And not in the truck driver’s favor.
When I saw the headline — “Trucker’s Facebook Habit Settles Case for Injured Driver” — on this story in the Daily Report Online (looks like Land Line also had some reporting on it Thursday as I was putting this together), I couldn’t help but think of Wendy Parker’s presciently-titled “Just say no to stupid” post from a month back. While it started with Parker’s somewhat supercilious pet peeve over drivers’ choice of footwear, it cut pretty hard into the issue of distraction and in-cab mobile device use and the, well, further shots to the negative with which it hits drivers’ public image:
Someone sent me a link to a Facebook page, which I refuse to name, because I don’t want this person to receive the attention he’s so desperately crying out for. Picture after picture, clearly taken from the driver’s seat – while driving. Bare foot propped up on the dash, one hand on the wheel, speedometer showing 70 mph while the jacktard driving takes pictures and plays on Facebook. One of the more infuriating posts includes a halved watermelon, sitting on the steering wheel with a spoon in it – again with the speedometer clearly reading movement. So not only is this fellow taking pictures and playing on Facebook while he drives, he’s having a little snack.

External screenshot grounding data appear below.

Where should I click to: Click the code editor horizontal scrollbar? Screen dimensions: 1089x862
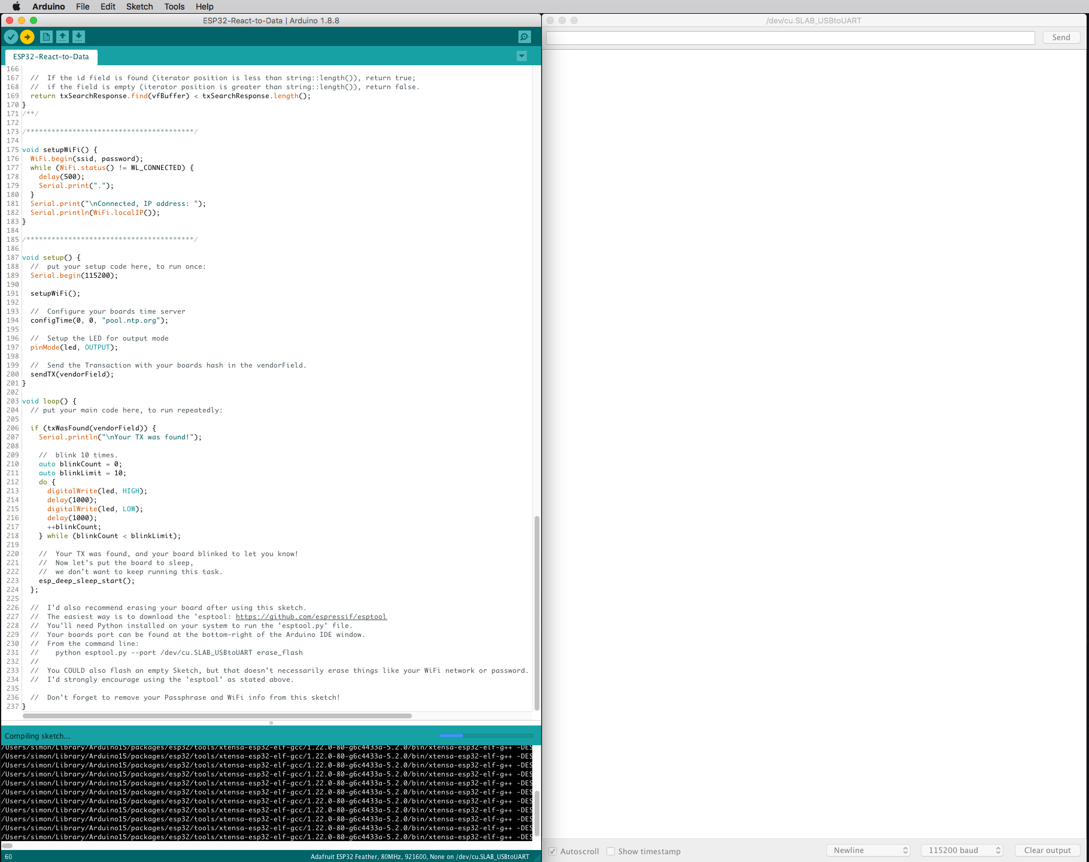(x=217, y=716)
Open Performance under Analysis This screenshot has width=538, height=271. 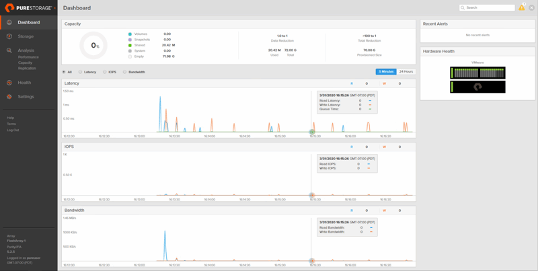tap(28, 57)
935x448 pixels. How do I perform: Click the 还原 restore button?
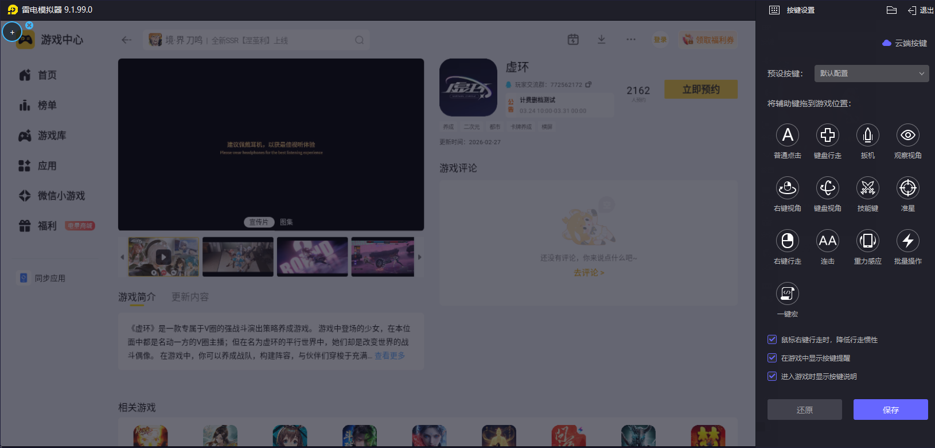click(804, 410)
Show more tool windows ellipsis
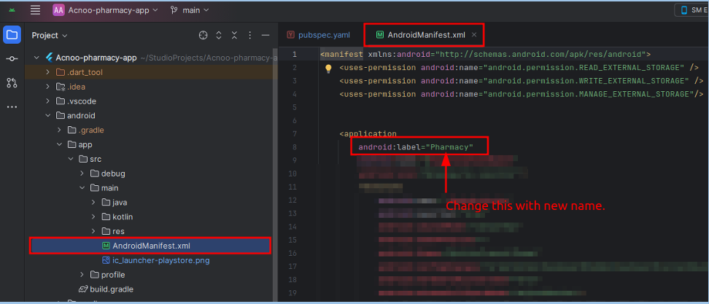The width and height of the screenshot is (709, 304). pos(12,106)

This is where I snapped and left a comment, indicating that this person is part of the problem we have in the industry with image. I went on to tell him that I really don’t care what he does in the privacy of his own cab, but when he starts posting pictures to social media of himself doing phenomenally stupid and dangerous things, he involves every single driver on the road. Not to mention making a case for every ambulance chasing lawyer in the world.
And indeed, today we have an example of where such kinds of habits can lead. The driver in the case linked to above had posted in the past at various times pictures that were clearly taken from the driver’s seat of his cab. And for the attorney, Ben Broadhead, it ultimately didn’t matter whether anything was shot and/or posted at the time of the accident, in which the auto’s driver was critically injured, as reported by Kathleen Baydala Joyner:
The pivotal moment in the case occurred during a videotaped deposition of O’Reilly at his attorneys’ office last October, said Brodhead. During questioning, O’Reilly at first denied using a camera, phone or computer while driving, but he later admitted to taking photos while driving after Brodhead presented him with dozens of posts captured from O’Reilly’s Facebook profile.
While none of the photos or comments was posted at the time of the wreck, Brodhead said he was able to use them to establish a pattern of distracted driving.
The ultimate result: “$1 million settlement from the trucker’s company and insurance carrier,” Joyner reported.
Ultimately, think before you post, something too many, as Parker suggests, just aren’t doing. After her comment on the Facebook profile she mentioned in her post, here’s what followed:
I’d say about half the comments after that were distinct suggestions for where I could stick it. I was told he was a “professional” and knew what he was doing – by other truck drivers. He responded that “he was here to stay” and “I better get used to it.”
The plaintiff’s bar salutes him, no doubt.